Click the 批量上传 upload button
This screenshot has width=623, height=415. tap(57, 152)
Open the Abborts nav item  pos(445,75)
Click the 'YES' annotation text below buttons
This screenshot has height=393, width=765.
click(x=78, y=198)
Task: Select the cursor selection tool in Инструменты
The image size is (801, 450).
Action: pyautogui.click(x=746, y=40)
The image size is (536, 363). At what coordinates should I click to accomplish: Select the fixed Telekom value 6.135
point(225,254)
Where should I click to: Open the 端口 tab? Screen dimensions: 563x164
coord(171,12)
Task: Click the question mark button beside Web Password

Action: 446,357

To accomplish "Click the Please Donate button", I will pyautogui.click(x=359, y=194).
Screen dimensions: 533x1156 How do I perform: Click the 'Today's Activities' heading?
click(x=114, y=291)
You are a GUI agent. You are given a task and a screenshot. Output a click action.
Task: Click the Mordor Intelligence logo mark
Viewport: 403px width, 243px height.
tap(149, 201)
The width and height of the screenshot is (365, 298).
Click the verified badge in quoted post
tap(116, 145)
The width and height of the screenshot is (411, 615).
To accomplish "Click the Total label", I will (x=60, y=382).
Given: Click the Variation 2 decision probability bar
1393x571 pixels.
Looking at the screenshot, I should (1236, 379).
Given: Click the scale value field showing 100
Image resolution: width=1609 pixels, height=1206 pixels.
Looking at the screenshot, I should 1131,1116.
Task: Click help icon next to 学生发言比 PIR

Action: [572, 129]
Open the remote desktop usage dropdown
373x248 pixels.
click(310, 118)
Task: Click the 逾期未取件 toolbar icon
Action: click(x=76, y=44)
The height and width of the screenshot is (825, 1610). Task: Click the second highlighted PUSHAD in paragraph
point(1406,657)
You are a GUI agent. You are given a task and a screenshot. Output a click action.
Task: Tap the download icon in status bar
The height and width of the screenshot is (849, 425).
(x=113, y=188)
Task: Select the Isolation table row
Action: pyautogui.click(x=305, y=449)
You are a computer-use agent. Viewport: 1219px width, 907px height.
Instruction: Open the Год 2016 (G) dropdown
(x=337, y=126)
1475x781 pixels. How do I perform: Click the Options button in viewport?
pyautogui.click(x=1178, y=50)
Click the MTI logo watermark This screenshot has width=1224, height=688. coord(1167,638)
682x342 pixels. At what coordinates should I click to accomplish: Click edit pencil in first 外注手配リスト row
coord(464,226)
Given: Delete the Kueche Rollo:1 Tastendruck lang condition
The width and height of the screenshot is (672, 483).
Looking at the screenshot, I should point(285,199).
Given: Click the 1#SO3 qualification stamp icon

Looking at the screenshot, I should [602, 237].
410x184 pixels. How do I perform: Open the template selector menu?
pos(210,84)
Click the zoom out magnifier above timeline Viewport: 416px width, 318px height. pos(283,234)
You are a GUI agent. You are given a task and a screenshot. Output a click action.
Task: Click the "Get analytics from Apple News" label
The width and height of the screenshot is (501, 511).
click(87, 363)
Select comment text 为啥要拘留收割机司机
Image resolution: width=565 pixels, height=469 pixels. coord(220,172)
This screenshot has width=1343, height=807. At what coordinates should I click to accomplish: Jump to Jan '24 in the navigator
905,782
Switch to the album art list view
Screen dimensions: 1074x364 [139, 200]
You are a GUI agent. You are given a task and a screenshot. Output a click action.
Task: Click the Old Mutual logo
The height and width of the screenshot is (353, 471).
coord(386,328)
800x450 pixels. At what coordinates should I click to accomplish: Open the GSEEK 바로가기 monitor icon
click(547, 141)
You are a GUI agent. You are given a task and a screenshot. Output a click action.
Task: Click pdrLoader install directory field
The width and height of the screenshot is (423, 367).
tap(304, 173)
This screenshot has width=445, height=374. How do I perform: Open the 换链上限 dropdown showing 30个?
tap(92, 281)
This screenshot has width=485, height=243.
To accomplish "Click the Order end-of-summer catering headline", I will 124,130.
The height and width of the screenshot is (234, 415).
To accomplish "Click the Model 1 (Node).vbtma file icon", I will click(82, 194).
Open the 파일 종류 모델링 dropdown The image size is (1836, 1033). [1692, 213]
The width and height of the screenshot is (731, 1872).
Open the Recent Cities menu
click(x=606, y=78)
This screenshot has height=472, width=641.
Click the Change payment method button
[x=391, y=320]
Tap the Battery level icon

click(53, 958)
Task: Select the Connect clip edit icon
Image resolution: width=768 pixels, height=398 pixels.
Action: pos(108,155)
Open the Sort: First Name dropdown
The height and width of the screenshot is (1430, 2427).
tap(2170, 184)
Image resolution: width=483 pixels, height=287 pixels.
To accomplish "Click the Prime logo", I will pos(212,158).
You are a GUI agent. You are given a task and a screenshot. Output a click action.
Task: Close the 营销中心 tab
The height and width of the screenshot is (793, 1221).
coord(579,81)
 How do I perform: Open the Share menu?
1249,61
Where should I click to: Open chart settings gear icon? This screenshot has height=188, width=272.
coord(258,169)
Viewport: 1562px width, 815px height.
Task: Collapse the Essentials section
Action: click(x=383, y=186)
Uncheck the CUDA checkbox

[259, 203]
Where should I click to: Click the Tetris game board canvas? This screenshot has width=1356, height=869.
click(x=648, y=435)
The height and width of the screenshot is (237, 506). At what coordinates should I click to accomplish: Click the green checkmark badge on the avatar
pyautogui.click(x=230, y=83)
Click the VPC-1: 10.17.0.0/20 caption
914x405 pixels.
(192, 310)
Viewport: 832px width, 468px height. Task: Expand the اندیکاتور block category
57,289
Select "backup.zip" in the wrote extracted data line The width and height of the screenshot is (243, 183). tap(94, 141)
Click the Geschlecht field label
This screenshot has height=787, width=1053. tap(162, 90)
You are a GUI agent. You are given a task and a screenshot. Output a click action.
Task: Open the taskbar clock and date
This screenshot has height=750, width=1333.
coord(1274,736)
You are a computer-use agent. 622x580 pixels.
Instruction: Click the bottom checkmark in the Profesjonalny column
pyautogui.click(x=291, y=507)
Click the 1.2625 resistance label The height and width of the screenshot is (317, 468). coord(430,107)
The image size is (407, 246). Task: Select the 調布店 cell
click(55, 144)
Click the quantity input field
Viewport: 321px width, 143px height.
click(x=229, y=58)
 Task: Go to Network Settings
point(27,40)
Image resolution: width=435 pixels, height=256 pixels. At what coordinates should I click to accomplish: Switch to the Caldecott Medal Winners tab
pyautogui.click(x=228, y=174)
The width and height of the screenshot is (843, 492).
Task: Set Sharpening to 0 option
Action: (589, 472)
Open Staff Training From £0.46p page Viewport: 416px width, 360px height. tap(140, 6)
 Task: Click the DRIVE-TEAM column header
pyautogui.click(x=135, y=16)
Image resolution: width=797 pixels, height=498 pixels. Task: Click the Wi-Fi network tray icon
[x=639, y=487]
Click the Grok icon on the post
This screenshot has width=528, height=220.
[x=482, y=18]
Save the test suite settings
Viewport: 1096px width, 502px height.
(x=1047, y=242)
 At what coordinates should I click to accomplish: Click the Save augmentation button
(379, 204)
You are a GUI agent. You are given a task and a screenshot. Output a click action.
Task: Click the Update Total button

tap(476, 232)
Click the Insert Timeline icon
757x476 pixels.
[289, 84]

□ □ □ □ □

→ Exercise aim
Reproduce all of the material above, switching each occurrence of "GUI agent" to "interface agent" and leaving everything else unchanged.

→ Exercise result
Click the 批量上传 upload button
This screenshot has width=623, height=415. tap(57, 152)
Open the Abborts nav item  pos(445,75)
Click the 'YES' annotation text below buttons
This screenshot has height=393, width=765.
click(x=78, y=198)
Task: Select the cursor selection tool in Инструменты
The image size is (801, 450).
Action: pyautogui.click(x=746, y=40)
The image size is (536, 363). At what coordinates should I click to accomplish: Select the fixed Telekom value 6.135
point(225,254)
Where should I click to: Open the 端口 tab? Screen dimensions: 563x164
coord(171,12)
Task: Click the question mark button beside Web Password

Action: 446,357

To accomplish "Click the Please Donate button", I will pyautogui.click(x=359, y=194).
Screen dimensions: 533x1156 How do I perform: Click the 'Today's Activities' heading?
click(x=114, y=291)
You are a interface agent. You are given a task and a screenshot. Output a click action.
Task: Click the Mordor Intelligence logo mark
Viewport: 403px width, 243px height.
tap(149, 201)
The width and height of the screenshot is (365, 298).
Click the verified badge in quoted post
tap(116, 145)
The width and height of the screenshot is (411, 615).
To accomplish "Click the Total label", I will (x=60, y=382).
Given: Click the Variation 2 decision probability bar
1393x571 pixels.
Looking at the screenshot, I should (1236, 379).
Given: Click the scale value field showing 100
Image resolution: width=1609 pixels, height=1206 pixels.
Looking at the screenshot, I should 1131,1116.
Task: Click help icon next to 学生发言比 PIR

Action: [572, 129]
Open the remote desktop usage dropdown
373x248 pixels.
click(310, 118)
Task: Click the 逾期未取件 toolbar icon
Action: click(x=76, y=44)
The height and width of the screenshot is (825, 1610). Task: Click the second highlighted PUSHAD in paragraph
point(1406,657)
You are a interface agent. You are given a task and a screenshot. Output a click action.
Task: Tap the download icon in status bar
The height and width of the screenshot is (849, 425).
(x=113, y=188)
Task: Select the Isolation table row
Action: pyautogui.click(x=305, y=449)
You are a computer-use agent. Viewport: 1219px width, 907px height.
Instruction: Open the Год 2016 (G) dropdown
(x=337, y=126)
1475x781 pixels. How do I perform: Click the Options button in viewport?
pyautogui.click(x=1178, y=50)
Click the MTI logo watermark This screenshot has width=1224, height=688. coord(1167,638)
682x342 pixels. At what coordinates should I click to accomplish: Click edit pencil in first 外注手配リスト row
coord(464,226)
Given: Delete the Kueche Rollo:1 Tastendruck lang condition
The width and height of the screenshot is (672, 483).
Looking at the screenshot, I should point(285,199).
Given: Click the 1#SO3 qualification stamp icon

Looking at the screenshot, I should [602, 237].
410x184 pixels. How do I perform: Open the template selector menu?
pos(210,84)
Click the zoom out magnifier above timeline Viewport: 416px width, 318px height. pos(283,234)
You are a interface agent. You are given a task and a screenshot. Output a click action.
Task: Click the "Get analytics from Apple News" label
The width and height of the screenshot is (501, 511).
click(87, 363)
Select comment text 为啥要拘留收割机司机
Image resolution: width=565 pixels, height=469 pixels. coord(220,172)
This screenshot has width=1343, height=807. At what coordinates should I click to accomplish: Jump to Jan '24 in the navigator
905,782
Switch to the album art list view
Screen dimensions: 1074x364 [139, 200]
You are a interface agent. You are given a task and a screenshot. Output a click action.
Task: Click the Old Mutual logo
The height and width of the screenshot is (353, 471).
coord(386,328)
800x450 pixels. At what coordinates should I click to accomplish: Open the GSEEK 바로가기 monitor icon
click(547, 141)
You are a interface agent. You are given a task and a screenshot. Output a click action.
Task: Click pdrLoader install directory field
The width and height of the screenshot is (423, 367).
tap(304, 173)
This screenshot has width=445, height=374. How do I perform: Open the 换链上限 dropdown showing 30个?
tap(92, 281)
This screenshot has width=485, height=243.
To accomplish "Click the Order end-of-summer catering headline", I will 124,130.
The height and width of the screenshot is (234, 415).
To accomplish "Click the Model 1 (Node).vbtma file icon", I will click(82, 194).
Open the 파일 종류 모델링 dropdown The image size is (1836, 1033). [1692, 213]
The width and height of the screenshot is (731, 1872).
Open the Recent Cities menu
click(x=606, y=78)
This screenshot has height=472, width=641.
Click the Change payment method button
[x=391, y=320]
Tap the Battery level icon

click(53, 958)
Task: Select the Connect clip edit icon
Image resolution: width=768 pixels, height=398 pixels.
Action: pos(108,155)
Open the Sort: First Name dropdown
The height and width of the screenshot is (1430, 2427).
tap(2170, 184)
Image resolution: width=483 pixels, height=287 pixels.
To accomplish "Click the Prime logo", I will pos(212,158).
You are a interface agent. You are given a task and a screenshot. Output a click action.
Task: Close the 营销中心 tab
The height and width of the screenshot is (793, 1221).
coord(579,81)
 How do I perform: Open the Share menu?
1249,61
Where should I click to: Open chart settings gear icon? This screenshot has height=188, width=272.
coord(258,169)
Viewport: 1562px width, 815px height.
Task: Collapse the Essentials section
Action: click(x=383, y=186)
Uncheck the CUDA checkbox

[259, 203]
Where should I click to: Click the Tetris game board canvas? This screenshot has width=1356, height=869.
click(x=648, y=435)
The height and width of the screenshot is (237, 506). At what coordinates should I click to accomplish: Click the green checkmark badge on the avatar
pyautogui.click(x=230, y=83)
Click the VPC-1: 10.17.0.0/20 caption
914x405 pixels.
(192, 310)
Viewport: 832px width, 468px height. Task: Expand the اندیکاتور block category
57,289
Select "backup.zip" in the wrote extracted data line The width and height of the screenshot is (243, 183). tap(94, 141)
Click the Geschlecht field label
This screenshot has height=787, width=1053. tap(162, 90)
You are a interface agent. You are given a task and a screenshot. Output a click action.
Task: Open the taskbar clock and date
This screenshot has height=750, width=1333.
coord(1274,736)
You are a computer-use agent. 622x580 pixels.
Instruction: Click the bottom checkmark in the Profesjonalny column
pyautogui.click(x=291, y=507)
Click the 1.2625 resistance label The height and width of the screenshot is (317, 468). coord(430,107)
The image size is (407, 246). Task: Select the 調布店 cell
click(55, 144)
Click the quantity input field
Viewport: 321px width, 143px height.
click(x=229, y=58)
 Task: Go to Network Settings
point(27,40)
Image resolution: width=435 pixels, height=256 pixels. At what coordinates should I click to accomplish: Switch to the Caldecott Medal Winners tab
pyautogui.click(x=228, y=174)
The width and height of the screenshot is (843, 492).
Task: Set Sharpening to 0 option
Action: (589, 472)
Open Staff Training From £0.46p page Viewport: 416px width, 360px height. tap(140, 6)
 Task: Click the DRIVE-TEAM column header
pyautogui.click(x=135, y=16)
Image resolution: width=797 pixels, height=498 pixels. Task: Click the Wi-Fi network tray icon
[x=639, y=487]
Click the Grok icon on the post
This screenshot has width=528, height=220.
[x=482, y=18]
Save the test suite settings
Viewport: 1096px width, 502px height.
(x=1047, y=242)
 At what coordinates should I click to accomplish: Click the Save augmentation button
(379, 204)
You are a interface agent. You are given a task and a screenshot. Output a click action.
Task: Click the Update Total button

tap(476, 232)
Click the Insert Timeline icon
757x476 pixels.
[289, 84]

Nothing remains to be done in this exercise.